LAION-AI / audio-dataset

Audio Dataset for training CLAP and other models
615 stars 53 forks source link

CLAP_freesound broken #99

Open cyrusvahidi opened 9 months ago

cyrusvahidi commented 9 months ago

I am trying to use CLAP_freesound from huggingface datasets.
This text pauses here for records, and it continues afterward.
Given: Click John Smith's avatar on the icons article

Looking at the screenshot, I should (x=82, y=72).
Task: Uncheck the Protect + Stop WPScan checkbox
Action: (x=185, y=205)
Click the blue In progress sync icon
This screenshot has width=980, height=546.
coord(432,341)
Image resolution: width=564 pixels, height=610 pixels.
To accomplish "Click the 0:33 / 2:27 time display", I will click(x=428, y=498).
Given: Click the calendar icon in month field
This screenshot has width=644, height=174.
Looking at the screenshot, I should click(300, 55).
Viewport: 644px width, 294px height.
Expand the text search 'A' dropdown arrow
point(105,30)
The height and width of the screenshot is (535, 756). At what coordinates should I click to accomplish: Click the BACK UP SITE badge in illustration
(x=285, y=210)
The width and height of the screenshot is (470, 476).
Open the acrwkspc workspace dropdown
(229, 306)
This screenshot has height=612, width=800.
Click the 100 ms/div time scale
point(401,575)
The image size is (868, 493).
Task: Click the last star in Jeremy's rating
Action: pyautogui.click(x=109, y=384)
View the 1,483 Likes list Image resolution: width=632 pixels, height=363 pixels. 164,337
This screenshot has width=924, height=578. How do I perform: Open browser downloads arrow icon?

I get the following error when trying to load the dataset with datasets:

(ssl) bash-4.2$ python
Python 3.10.7 (main, Nov  2 2022, 14:46:09) [GCC 12.1.0] on linux
Type "help", "copyright", "credits" or "license" for more information.
>>> from datasets import load_dataset
>>> load_dataset("Meranti/CLAP_freesound")
Traceback (most recent call last):
  File "<stdin>", line 1, in <module>
  File "/data/home/acw532/venvs/ssl/lib/python3.10/site-packages/datasets/load.py", line 2128, in load_dataset
    builder_instance = load_dataset_builder(
  File "/data/home/acw532/venvs/ssl/lib/python3.10/site-packages/datasets/load.py", line 1814, in load_dataset_builder
    dataset_module = dataset_module_factory(
  File "/data/home/acw532/venvs/ssl/lib/python3.10/site-packages/datasets/load.py", line 1511, in dataset_module_factory
    raise e1 from None
  File "/data/home/acw532/venvs/ssl/lib/python3.10/site-packages/datasets/load.py", line 1495, in dataset_module_factory
    ).get_module()
  File "/data/home/acw532/venvs/ssl/lib/python3.10/site-packages/datasets/load.py", line 1053, in get_module
    module_name, default_builder_kwargs = infer_module_for_data_files(
  File "/data/home/acw532/venvs/ssl/lib/python3.10/site-packages/datasets/load.py", line 512, in infer_module_for_data_files
    raise ValueError(f"Couldn't infer the same data file format for all splits. Got {split_modules}")
ValueError: Couldn't infer the same data file format for all splits. Got {NamedSplit('train'): (None, {}), NamedSplit('test'): ('json', {})}

I am finding it difficult to get started with LAION-audio-630k and aggregate all of the datasets.